_HOW TO COMPLETE THIS TASK:_
The copy must match the data word for word and contain no pictures.

+++

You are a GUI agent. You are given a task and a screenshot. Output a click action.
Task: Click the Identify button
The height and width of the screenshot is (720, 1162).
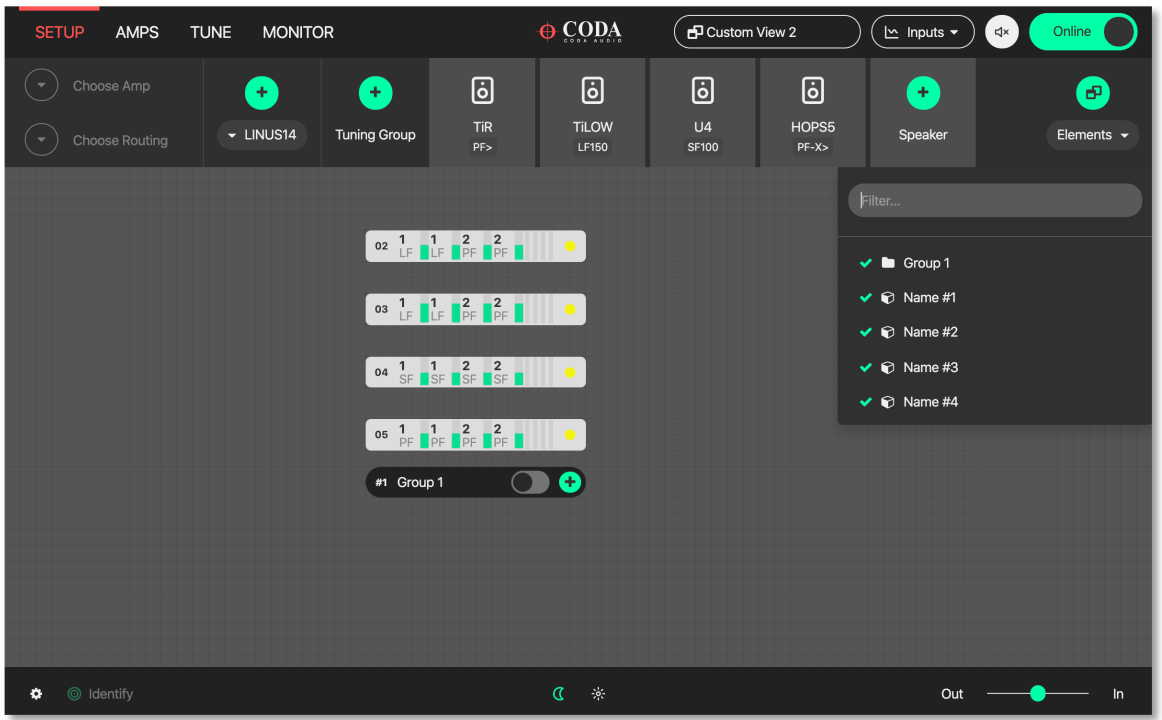100,694
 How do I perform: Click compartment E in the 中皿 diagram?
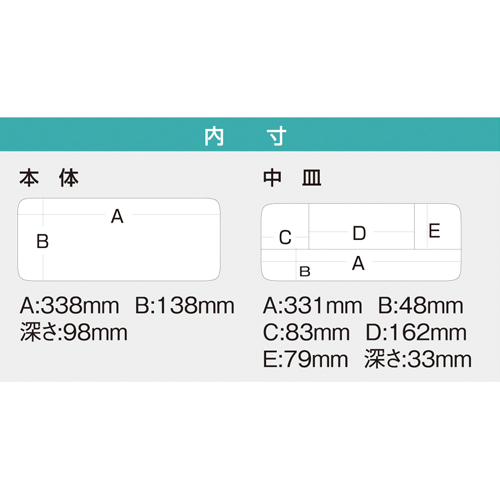pos(434,231)
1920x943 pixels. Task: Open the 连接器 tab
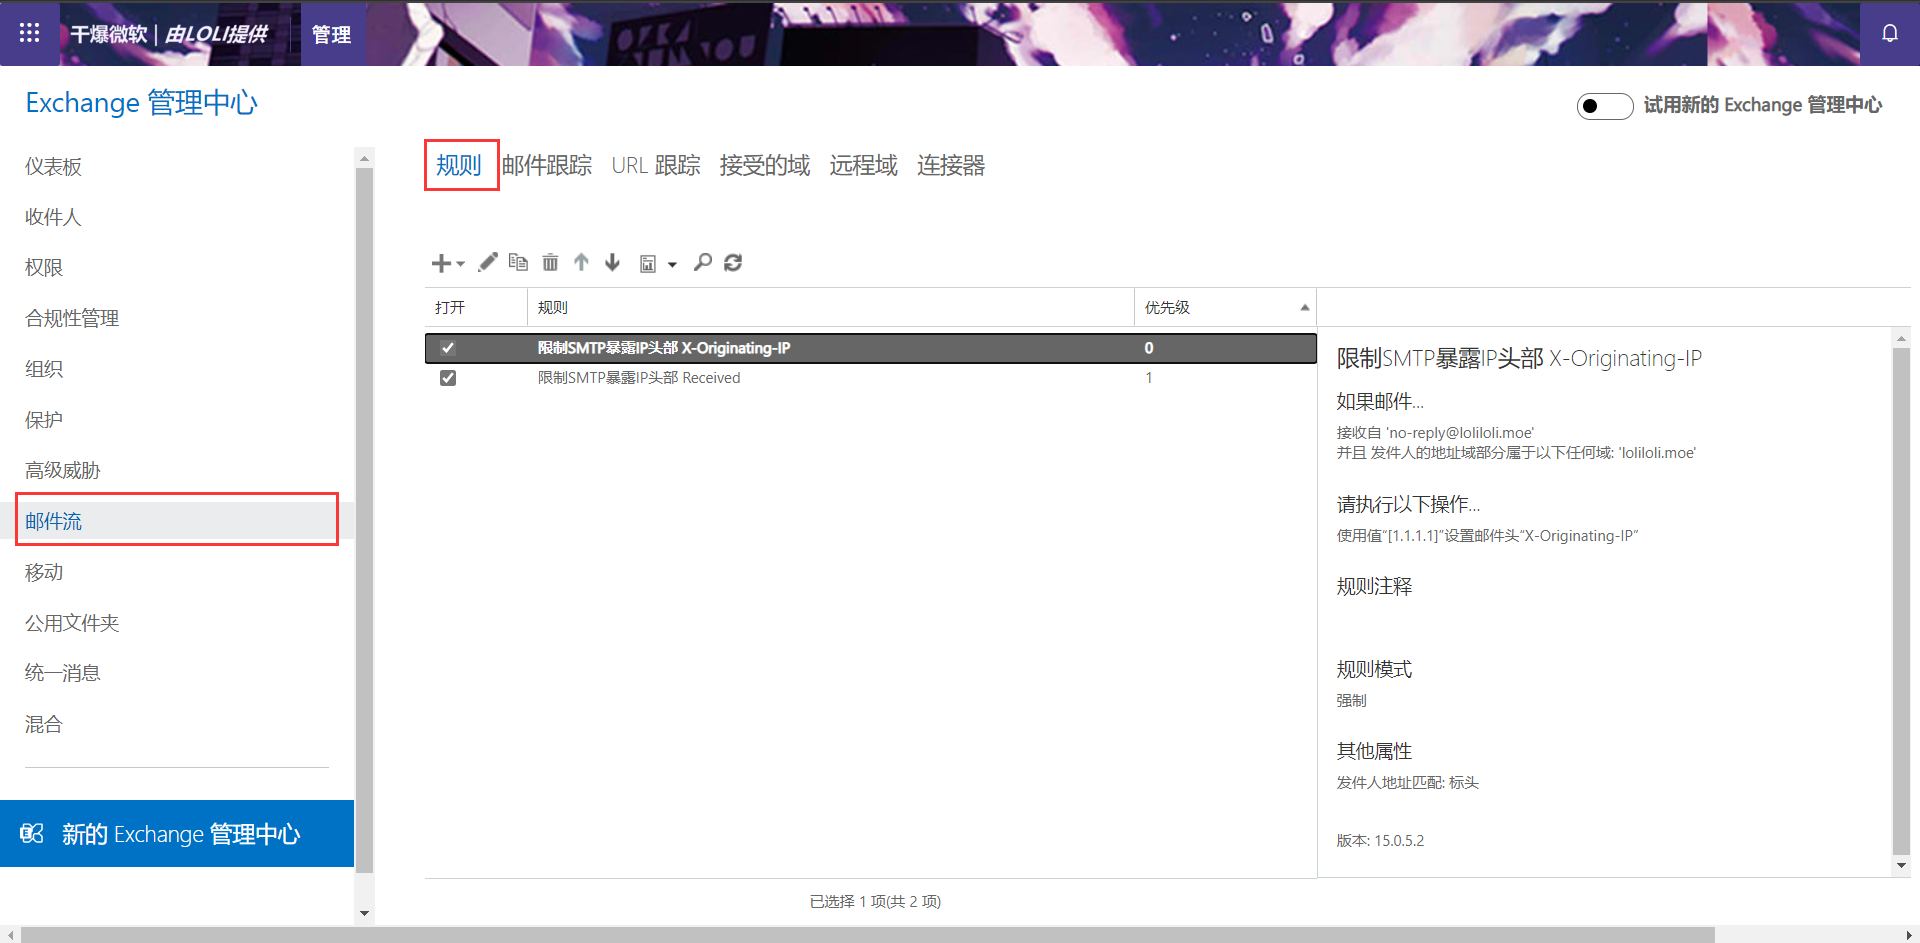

+++

_RESULT OF THE EXERCISE:_
You are a GUI agent. You are given a task and a screenshot. Output a click action.
Task: Click the Identify button
The height and width of the screenshot is (720, 1162).
100,694
 How do I perform: Click compartment E in the 中皿 diagram?
pos(434,231)
1920x943 pixels. Task: Open the 连接器 tab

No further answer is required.